When we perceive people as being in charge of their emotions, we might describe them as having a strong belief in themselves, being composed, secure and self-assured. I believe that these people have chosen to become the confident CEO of their lives. They have committed to becoming more self-aware and have over time developed mindsets and behaviors that move them closer to their goals rather then continually tending to sabotage progress. 

It is natural to feel upset when our rights have been impeded or things do not go our way. Often anger stems from the frustration of our efforts not baring fruit. When we feel like we are banging our head against the wall, putting time and energy into solving challenges but not seeing any new measurable results we certainly can become stressed and irritable.

What is important is how we choose to express anger. Being angry and having anger issues are two very different things. Uncontrolled anger (adult temper tantrums) can be passive or highly explosive. Either way it can result in serious loss (relationships, employment, health issues and/or criminal charges.
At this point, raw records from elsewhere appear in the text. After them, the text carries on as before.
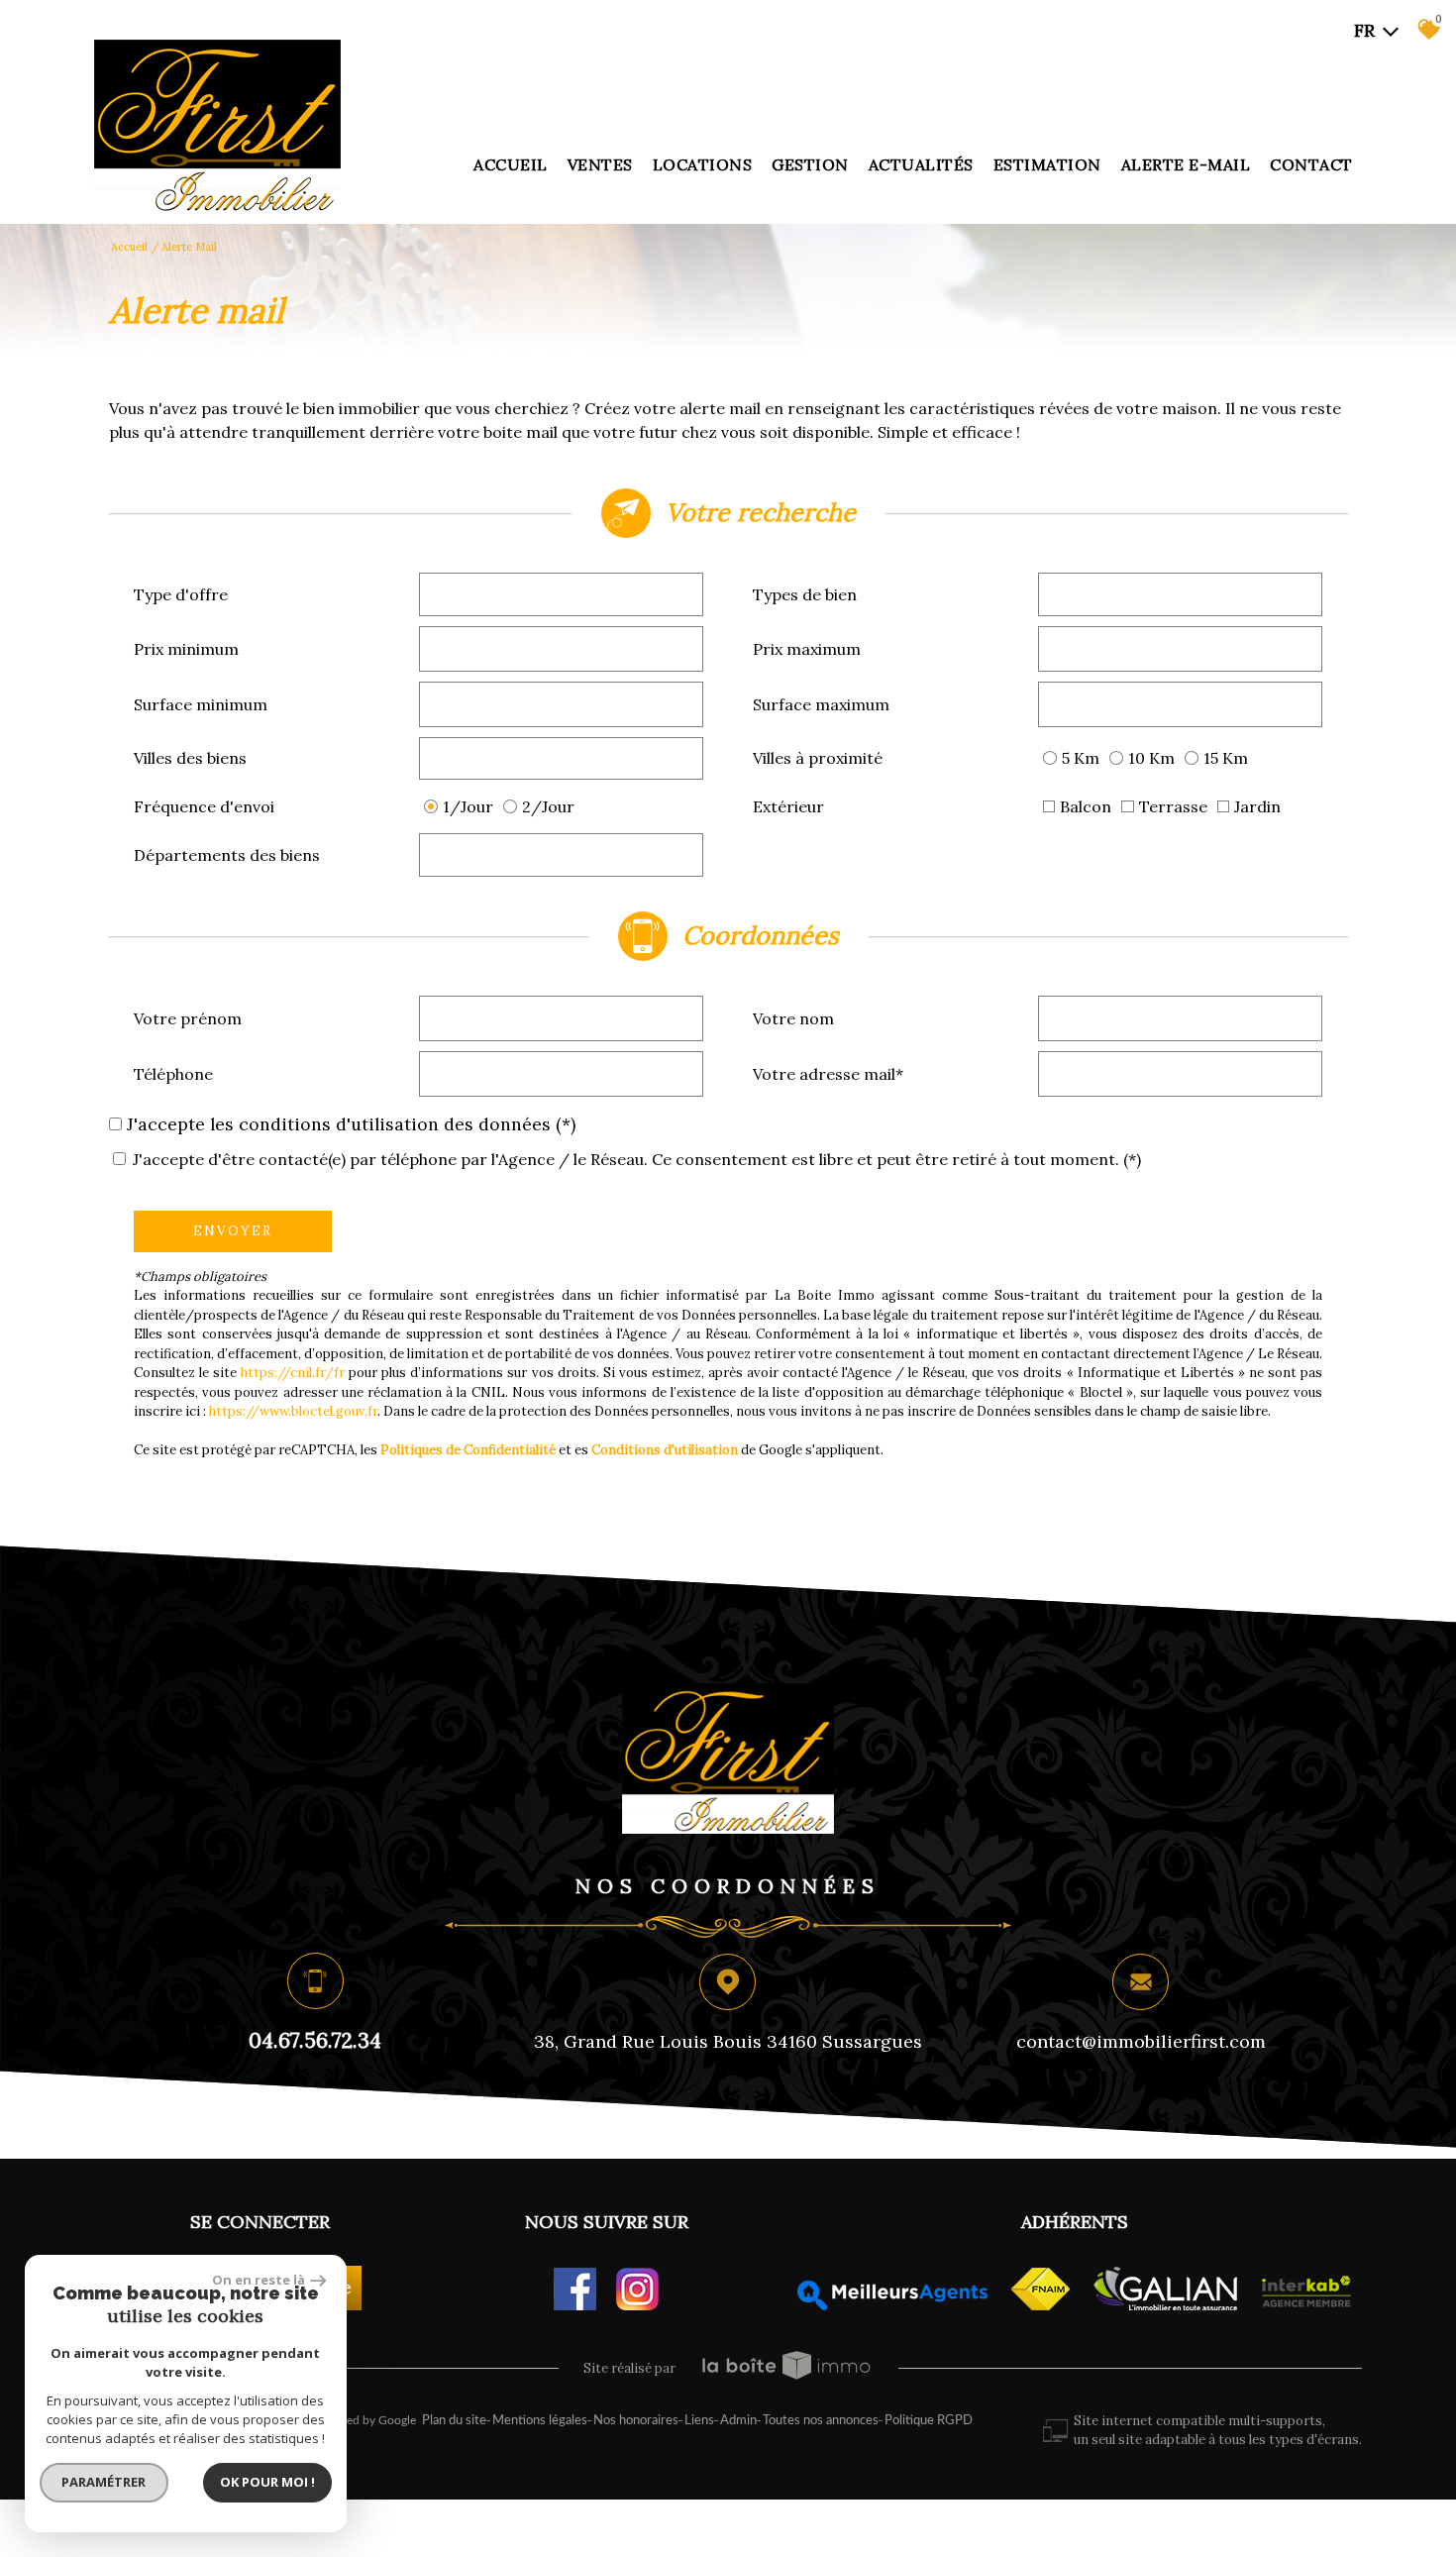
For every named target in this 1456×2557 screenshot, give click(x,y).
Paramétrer (104, 2482)
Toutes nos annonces (821, 2420)
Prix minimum (186, 649)
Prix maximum (807, 649)
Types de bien (805, 594)
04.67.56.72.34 (315, 2040)
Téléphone (173, 1074)
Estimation (1047, 164)
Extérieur (788, 806)
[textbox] (561, 593)
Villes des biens (190, 758)
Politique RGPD (928, 2420)
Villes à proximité (818, 758)
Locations (703, 164)
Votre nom (793, 1018)
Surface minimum (200, 704)
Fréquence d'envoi (204, 806)
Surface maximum (821, 704)
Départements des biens (227, 855)
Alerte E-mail (1186, 164)
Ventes (600, 164)
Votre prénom (188, 1018)
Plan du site (454, 2420)
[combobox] (561, 594)
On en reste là (258, 2280)
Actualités (921, 164)
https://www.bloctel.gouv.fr (293, 1411)
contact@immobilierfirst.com (1141, 2041)
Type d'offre (181, 594)
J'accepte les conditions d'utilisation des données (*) (351, 1124)
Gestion (810, 164)
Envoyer (232, 1231)
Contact (1311, 164)
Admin (738, 2420)
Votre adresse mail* (828, 1074)
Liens (699, 2420)
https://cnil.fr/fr (293, 1372)
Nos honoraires (635, 2420)
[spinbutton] (561, 649)
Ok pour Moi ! (267, 2482)
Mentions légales (539, 2420)
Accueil (510, 164)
It can be hard to admit that you have issues with anger. However, awareness is critical if changes are to occur. When we experience automatic anger, we give our power away. This is not a life that is fueled by self-confidence. 

When we allow external circumstances and past challenges to determine our frame of mind we cease to be in control of our lives. We become the confident CEO of our lives when we begin to take charge of our thoughts, feelings and behaviors. 

How we deal with anger is a learned response. The primitive mind has over time accepted ways of being that interfere with managing conflict (internal and external) in constructive manner. Angry people seem to have a lot of “hot buttons” and are easily triggered. Learning to take charge of our responses is possible when we build our belief in self and reconnect with our potential.